More About the Conflict
- The centuries-old Hagia Sophia, listed as a UNESCO World Heritage site, was originally a cathedral in the Byzantine Empire before it was turned into a mosque in 1453, when Constantinople fell to Sultan Mehmet II’s Ottoman forces. In the 1930s, however, Mustafa Kemal Ataturk, the founder of the Republic of Turkey, shut down the mosque and turned it into a museum in an attempt to make the country more secular.
- Many Greeks continue to revere the Hagia Sophia, and view it as a key part of Orthodox Christianity. So, when Turkish President Recep Tayyip Erdogan ordered the structure open to Muslim worship, tensions escalated.
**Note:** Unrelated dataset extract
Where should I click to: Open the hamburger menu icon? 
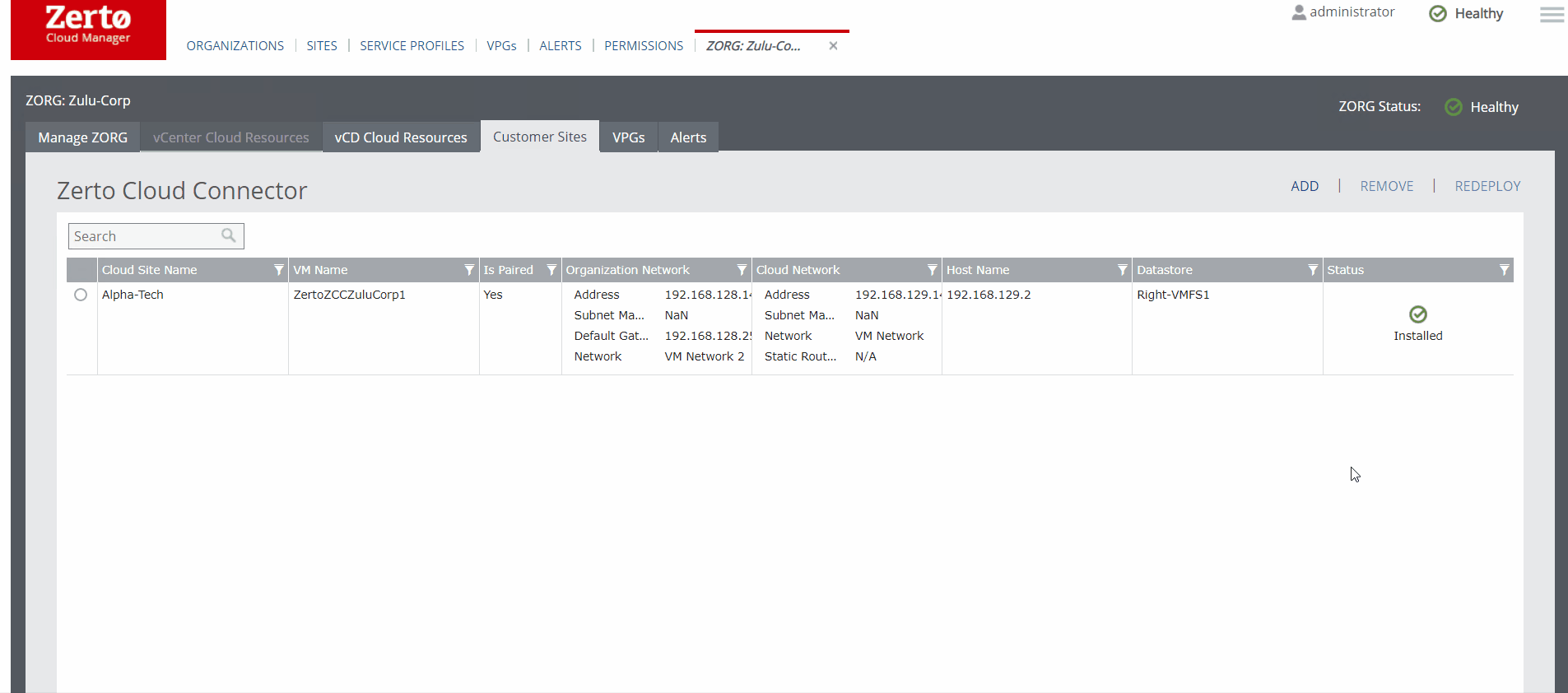(1552, 15)
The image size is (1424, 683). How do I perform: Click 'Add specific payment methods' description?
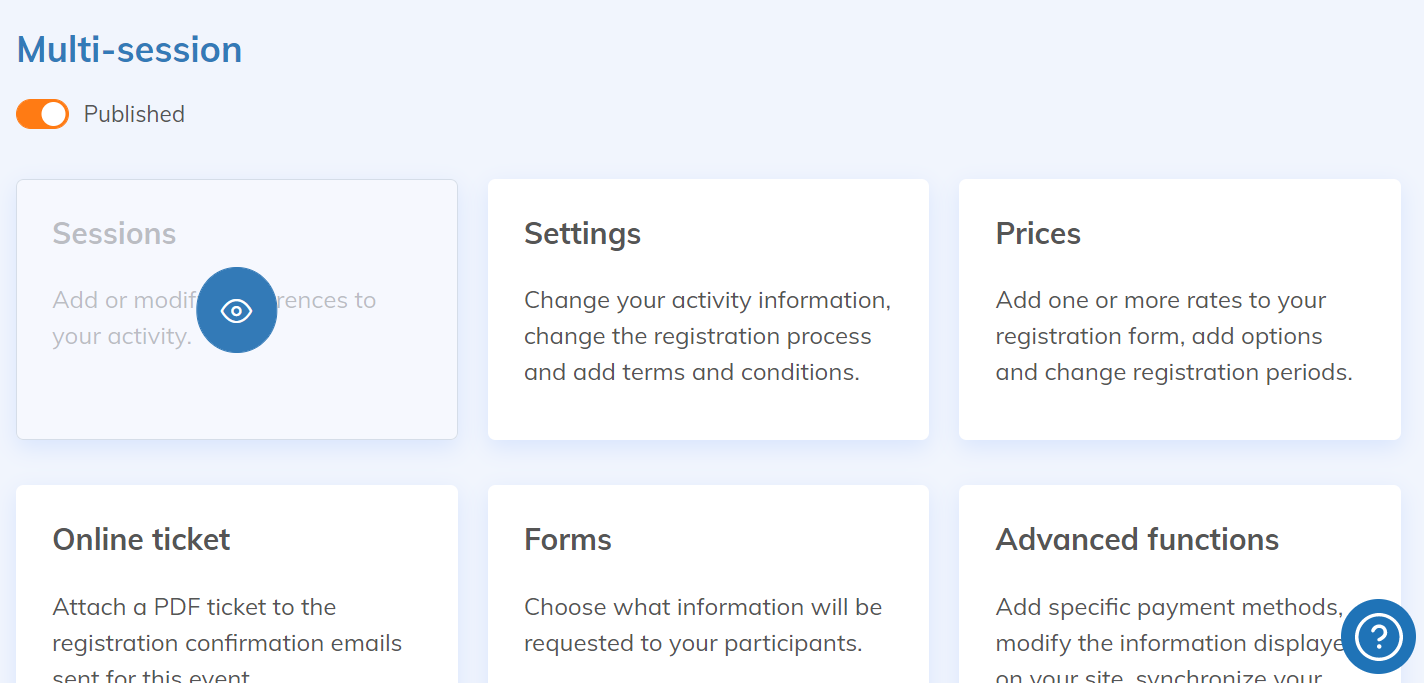1168,607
- When Friday prayers were held at the Hagia Sophia for the first time in 90 years, church bells tolled across Greece in protest.
- Further, for 40 years, Turkey and Greece have disagreed over rights to the Eastern Mediterranean and the Aegean Sea, which covers significant oil and gas deposits.
- Both Turkey and Greece claim territorial waters in the Aegean reaching six nautical miles from their coasts. Turkey’s parliament in 1995 authorized the government to use military force if Greece expands its territorial waters to 12 nautical miles in the Aegean.
- On July 21, Turkey announced that the drilling ship Oruc Reis would be exploring a disputed part of the sea for oil and gas. Greece responded by placing its air force, navy and coastguard on high alert.
- Also, Turkey doesn’t recognize Greece’s claim that its territorial rights are determined by the location of its many islands, some of them just off Turkey’s shore. Rather it argues that a country’s continental shelf should be measured from its mainland. And Turkey hasn’t ratified the UN Convention on the Laws of Seas.
- The Mediterranean island Cyprus was effectively partitioned in 1963 when fighting erupted between its two main groups: Greek and Turkish Cypriots.
- It was fully divided in 1974 after Turkey intervened, capturing the northern third of the island, saying it intended to protect the minority Turkish Cypriots following an Athens-backed coup by supporters of union with Greece. That brought the two neighbors close to war.
- To this day, the Turkish Republic of Northern Cyprus is recognized only by Turkey, while the Republic of Cyprus, which is internationally recognized, officially has sovereignty over the entire island but is only able to govern in the south. Turkey doesn’t recognize the ROC.